Metal Gear Solid HD Collection was recently released on the PS Vita platform, bringing Hideo Kojima’s venerable stealth-action series (with a notable omission) to the Sony’s game-starved portable console. My first order of business after downloading the game from PSN was to boot up what may very well be my favorite video game of all time–Metal Gear Solid 2: Sons of Liberty. Series creator Hideo Kojima proved himself a world-class troll who delivered an exquisite piece of postmodern storytelling that simultaneously pissed off and amazed his fan base. I thought it was utter genius when I originally played the game over a decade ago.

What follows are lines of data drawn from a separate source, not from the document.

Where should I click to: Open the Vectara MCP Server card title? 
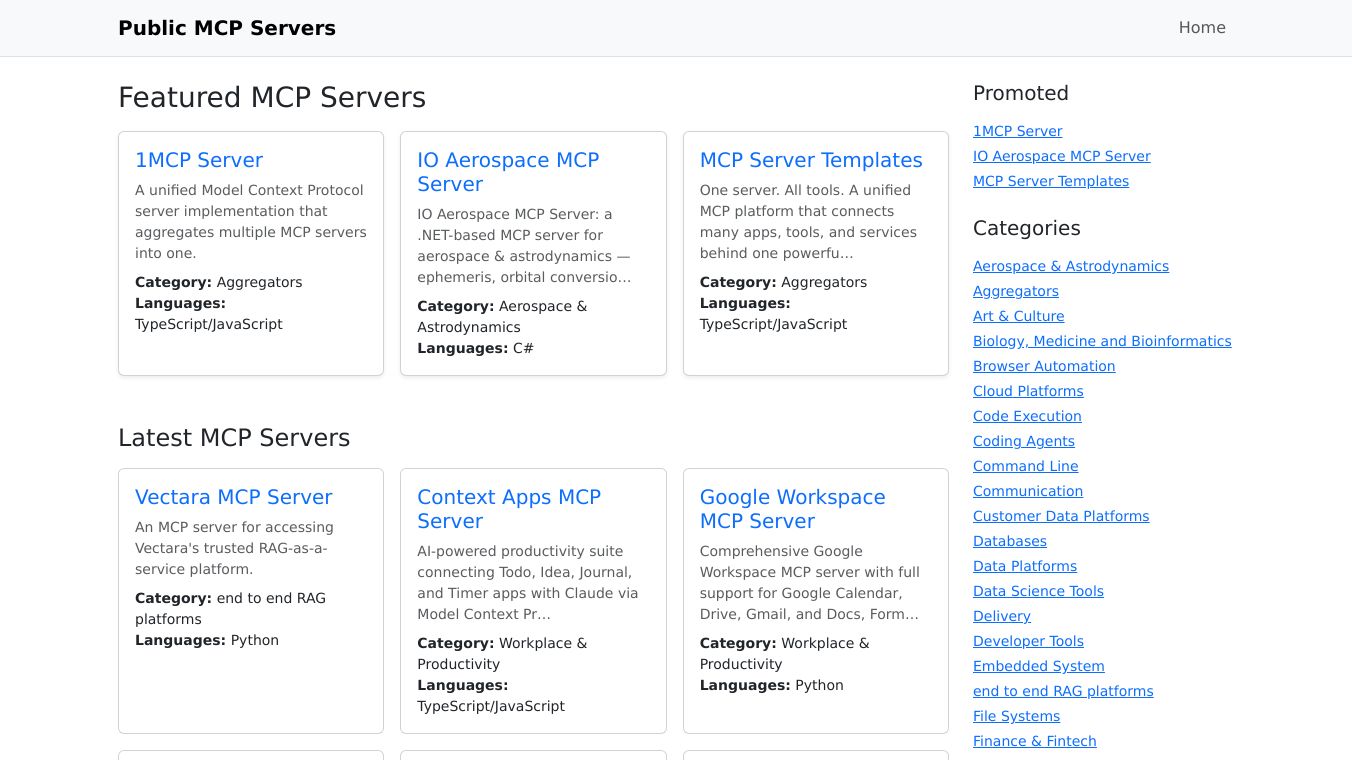233,497
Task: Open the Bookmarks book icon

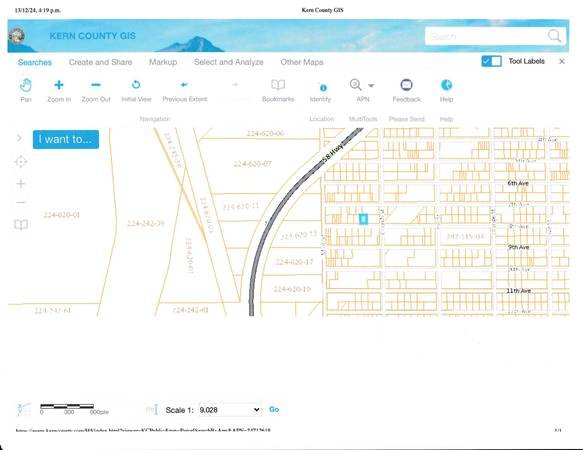Action: (278, 85)
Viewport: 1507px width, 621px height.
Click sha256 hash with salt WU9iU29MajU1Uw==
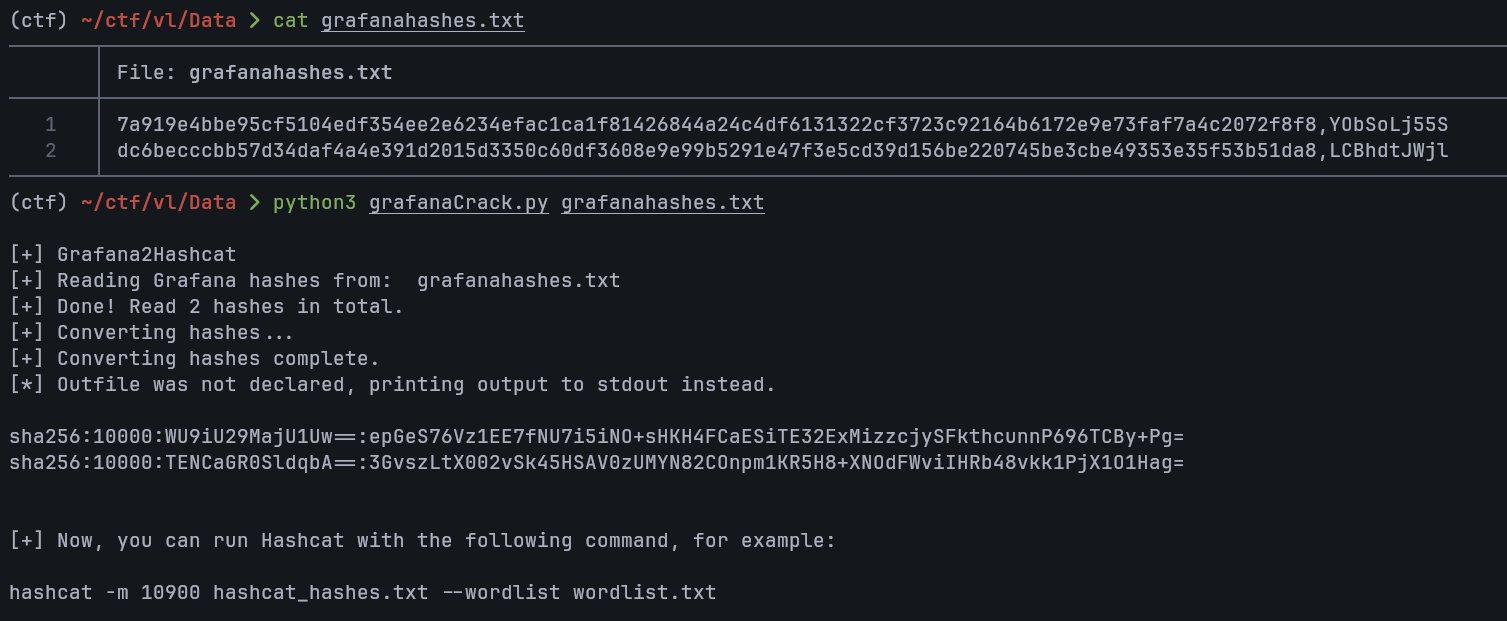pos(596,437)
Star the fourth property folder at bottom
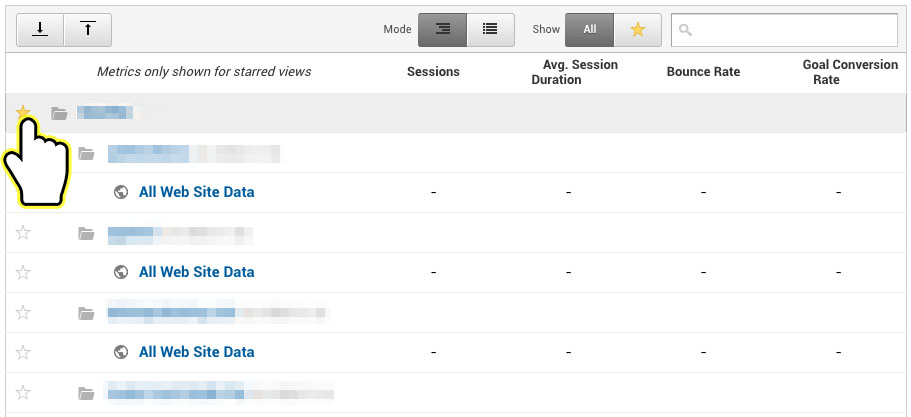Screen dimensions: 911x417 [24, 393]
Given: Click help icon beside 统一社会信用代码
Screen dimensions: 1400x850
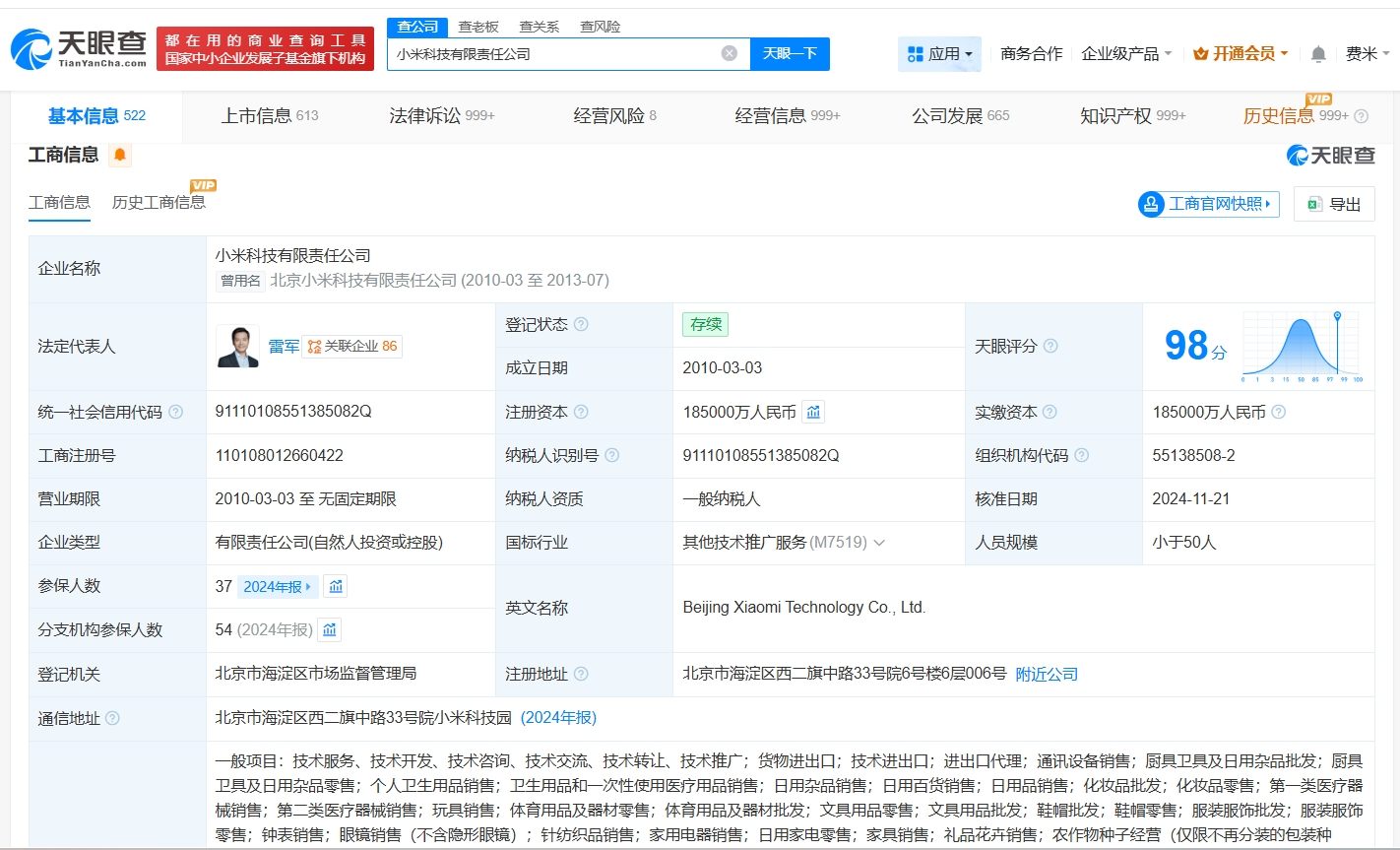Looking at the screenshot, I should 175,412.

I still do. I’m guiding series hero Solid Snake through Sons of Liberty‘s earliest moments and in doing so, I’m continually impressed with the level of detail that Kojima poured into the game. I’m currently using expert level of stealth and deception — dart guns, electronics scramblers, distractions–while a friend loves the challenge that comes with directly engaging enemies in hand-to-hand combat and firefights. The dialogue is charmingly long-winded–sometimes too much so–which serves to both humanize the characters and, more importantly, set gamers up for the swerve to come. “This isn’t Shadow Moses, Snake.” The ultimate truth, the ultimate lie.
It’s those elements coming together that elevates Sons of Liberty into the video game pantheon. Or should I say, upon deeper reflection, it’s the most obvious elements. Sons of Liberty holds a place in my heart for bringing me dark-joy and a sense of control during a time when I desperately needed the distraction despite the fact the game eerily mirrored elements of the very event that caused me great stress: 9-11.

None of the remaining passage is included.